**DIRECTIVE**
Transcribe verbatim the passage of the text "Summer’s short lease" below, from "The plan was" up to and including "attempt at unpacking.".

Summer’s short lease

Image of Tyler Brûlé

Autumn arrived with a soggy, somewhat gusty thud last weekend – at least in the southern reaches of Britain. After waking up in warm, sunny Berlin early on Friday morning, I was greeted by rolling, grey, angry clouds just as our Lufthansa Airbus approached the English Channel and started its descent towards Heathrow.

The plan was to go straight to the office and get a head start on the day, but my summery attire didn’t really feel appropriate under the weight of low, dense cloud, and with the thermometer having dropped by 11C. So halfway into town on the train, I decided I’d go via the house to throw on a layer of clothing or two and make an attempt at unpacking.

Along the way, I considered myself very, very lucky that I don’t work for a company that would force me to wear a uniform consisting of dark aubergine and Dijon mustard yellow. Who at Heathrow Express decided this particular colour pairing was acceptable? Who proposed it in the first place? How did the staff feel about wearing waistcoats made of a fabric that might otherwise be found lining a coffin?

**DATASET EXTRACT**
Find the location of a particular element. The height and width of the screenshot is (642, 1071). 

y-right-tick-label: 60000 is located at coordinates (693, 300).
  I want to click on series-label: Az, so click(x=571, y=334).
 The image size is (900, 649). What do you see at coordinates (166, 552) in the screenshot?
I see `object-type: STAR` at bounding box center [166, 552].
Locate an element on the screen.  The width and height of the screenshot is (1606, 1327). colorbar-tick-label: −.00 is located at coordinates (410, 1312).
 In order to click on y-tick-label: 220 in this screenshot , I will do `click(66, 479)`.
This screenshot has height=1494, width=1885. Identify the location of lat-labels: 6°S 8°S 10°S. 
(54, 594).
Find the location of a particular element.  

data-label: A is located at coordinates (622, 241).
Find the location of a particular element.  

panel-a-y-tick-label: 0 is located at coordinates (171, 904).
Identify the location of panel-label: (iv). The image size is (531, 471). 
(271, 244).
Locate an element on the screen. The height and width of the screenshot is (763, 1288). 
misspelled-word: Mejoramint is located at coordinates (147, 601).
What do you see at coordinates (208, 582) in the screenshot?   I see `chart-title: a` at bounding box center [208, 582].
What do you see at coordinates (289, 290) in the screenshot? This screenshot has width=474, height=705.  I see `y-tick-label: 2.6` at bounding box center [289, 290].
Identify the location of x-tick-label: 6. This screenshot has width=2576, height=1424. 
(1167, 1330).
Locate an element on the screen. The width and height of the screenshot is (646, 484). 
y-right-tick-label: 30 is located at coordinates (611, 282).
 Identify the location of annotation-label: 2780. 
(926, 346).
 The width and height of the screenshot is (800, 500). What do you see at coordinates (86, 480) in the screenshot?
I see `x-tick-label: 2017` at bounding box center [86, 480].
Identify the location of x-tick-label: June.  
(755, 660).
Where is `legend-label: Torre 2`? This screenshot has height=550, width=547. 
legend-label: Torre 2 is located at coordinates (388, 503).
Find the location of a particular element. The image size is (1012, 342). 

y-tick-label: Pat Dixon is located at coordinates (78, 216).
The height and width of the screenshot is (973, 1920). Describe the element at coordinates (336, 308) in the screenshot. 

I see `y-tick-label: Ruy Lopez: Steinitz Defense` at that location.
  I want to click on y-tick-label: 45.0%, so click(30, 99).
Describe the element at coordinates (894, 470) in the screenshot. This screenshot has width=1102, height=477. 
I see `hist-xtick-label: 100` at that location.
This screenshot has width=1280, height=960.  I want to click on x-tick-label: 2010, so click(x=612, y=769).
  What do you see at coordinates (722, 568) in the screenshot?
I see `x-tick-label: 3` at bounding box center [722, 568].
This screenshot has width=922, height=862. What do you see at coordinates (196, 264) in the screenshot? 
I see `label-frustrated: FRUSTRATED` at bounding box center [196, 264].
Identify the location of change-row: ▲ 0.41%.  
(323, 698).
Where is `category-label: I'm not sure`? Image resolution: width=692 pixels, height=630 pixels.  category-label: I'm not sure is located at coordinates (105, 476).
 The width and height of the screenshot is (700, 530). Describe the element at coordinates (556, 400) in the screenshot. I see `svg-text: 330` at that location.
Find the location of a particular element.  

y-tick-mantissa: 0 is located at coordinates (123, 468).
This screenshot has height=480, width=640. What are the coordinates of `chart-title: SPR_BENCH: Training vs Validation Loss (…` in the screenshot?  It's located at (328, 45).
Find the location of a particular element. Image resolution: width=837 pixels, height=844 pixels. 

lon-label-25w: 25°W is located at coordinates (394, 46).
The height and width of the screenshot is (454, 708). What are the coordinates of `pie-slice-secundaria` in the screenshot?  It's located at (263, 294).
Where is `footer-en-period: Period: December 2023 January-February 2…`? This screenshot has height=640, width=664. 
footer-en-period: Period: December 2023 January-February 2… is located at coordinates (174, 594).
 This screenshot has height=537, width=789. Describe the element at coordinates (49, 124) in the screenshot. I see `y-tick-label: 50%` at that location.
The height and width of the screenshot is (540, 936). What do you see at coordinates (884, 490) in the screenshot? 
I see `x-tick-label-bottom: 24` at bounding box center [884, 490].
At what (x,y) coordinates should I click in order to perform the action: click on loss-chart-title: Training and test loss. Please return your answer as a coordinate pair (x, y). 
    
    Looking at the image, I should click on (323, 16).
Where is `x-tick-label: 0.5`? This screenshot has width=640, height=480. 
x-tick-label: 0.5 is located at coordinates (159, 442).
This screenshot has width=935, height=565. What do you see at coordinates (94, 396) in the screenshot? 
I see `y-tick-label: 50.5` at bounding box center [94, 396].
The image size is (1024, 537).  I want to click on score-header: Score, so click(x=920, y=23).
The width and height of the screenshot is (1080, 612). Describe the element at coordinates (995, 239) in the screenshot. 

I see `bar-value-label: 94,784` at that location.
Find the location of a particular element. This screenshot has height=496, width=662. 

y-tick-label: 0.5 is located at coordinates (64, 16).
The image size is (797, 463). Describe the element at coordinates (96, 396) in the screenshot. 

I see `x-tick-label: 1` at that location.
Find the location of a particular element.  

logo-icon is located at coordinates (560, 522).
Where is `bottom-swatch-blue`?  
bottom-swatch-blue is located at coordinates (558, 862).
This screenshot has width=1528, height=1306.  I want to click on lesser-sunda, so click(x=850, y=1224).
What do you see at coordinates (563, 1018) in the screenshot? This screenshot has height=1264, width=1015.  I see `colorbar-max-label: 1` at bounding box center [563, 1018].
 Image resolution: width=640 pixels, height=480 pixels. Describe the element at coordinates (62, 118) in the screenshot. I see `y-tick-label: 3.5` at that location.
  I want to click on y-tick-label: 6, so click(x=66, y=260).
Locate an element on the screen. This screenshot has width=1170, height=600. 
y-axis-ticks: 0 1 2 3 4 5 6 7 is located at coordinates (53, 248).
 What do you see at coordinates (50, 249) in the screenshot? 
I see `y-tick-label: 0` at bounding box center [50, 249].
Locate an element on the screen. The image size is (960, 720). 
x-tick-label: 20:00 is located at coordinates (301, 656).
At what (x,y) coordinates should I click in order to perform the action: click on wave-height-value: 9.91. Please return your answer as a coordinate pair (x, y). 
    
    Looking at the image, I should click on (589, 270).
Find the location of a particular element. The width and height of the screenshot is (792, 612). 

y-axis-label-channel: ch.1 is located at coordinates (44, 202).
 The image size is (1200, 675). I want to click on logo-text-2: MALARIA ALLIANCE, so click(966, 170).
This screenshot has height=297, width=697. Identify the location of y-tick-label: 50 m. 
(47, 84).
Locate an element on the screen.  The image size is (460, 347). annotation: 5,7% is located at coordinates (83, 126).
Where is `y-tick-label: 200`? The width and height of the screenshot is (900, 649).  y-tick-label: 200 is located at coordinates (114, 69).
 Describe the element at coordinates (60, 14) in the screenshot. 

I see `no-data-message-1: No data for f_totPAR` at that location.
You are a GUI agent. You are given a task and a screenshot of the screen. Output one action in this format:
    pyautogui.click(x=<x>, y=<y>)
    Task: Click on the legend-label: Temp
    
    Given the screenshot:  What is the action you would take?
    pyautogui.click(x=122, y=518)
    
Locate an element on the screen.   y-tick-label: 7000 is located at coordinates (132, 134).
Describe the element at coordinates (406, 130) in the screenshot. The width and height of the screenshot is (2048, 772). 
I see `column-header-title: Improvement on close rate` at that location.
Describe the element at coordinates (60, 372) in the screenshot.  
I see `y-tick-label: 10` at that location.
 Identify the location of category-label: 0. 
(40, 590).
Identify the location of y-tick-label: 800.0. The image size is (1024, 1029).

**RESPONSE**
The plan was to go straight to the office and get a head start on the day, but my summery attire didn’t really feel appropriate under the weight of low, dense cloud, and with the thermometer having dropped by 11C. So halfway into town on the train, I decided I’d go via the house to throw on a layer of clothing or two and make an attempt at unpacking.